**DATASET EXTRACT**
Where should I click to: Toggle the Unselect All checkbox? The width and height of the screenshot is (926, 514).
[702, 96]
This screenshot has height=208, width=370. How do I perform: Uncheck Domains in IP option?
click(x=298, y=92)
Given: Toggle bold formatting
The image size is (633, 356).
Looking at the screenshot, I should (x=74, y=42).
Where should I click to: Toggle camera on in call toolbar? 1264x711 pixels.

--

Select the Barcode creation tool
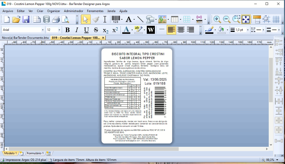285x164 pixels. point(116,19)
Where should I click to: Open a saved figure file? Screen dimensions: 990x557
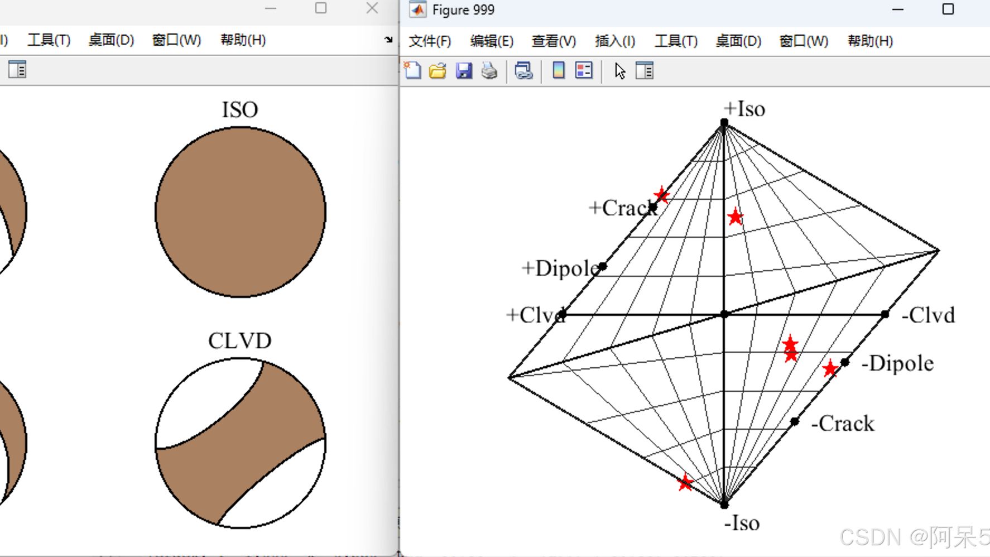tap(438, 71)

...

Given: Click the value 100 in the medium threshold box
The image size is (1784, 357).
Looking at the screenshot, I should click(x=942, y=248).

**STATED PROBLEM**
Copy out the listing above, everything from the line that contains "Given: Click the" down to the line that contains "Looking at the screenshot, I should click(x=942, y=248).", with no changes.

**ANSWER TO THE TASK**
Given: Click the value 100 in the medium threshold box
The image size is (1784, 357).
Looking at the screenshot, I should click(x=942, y=248).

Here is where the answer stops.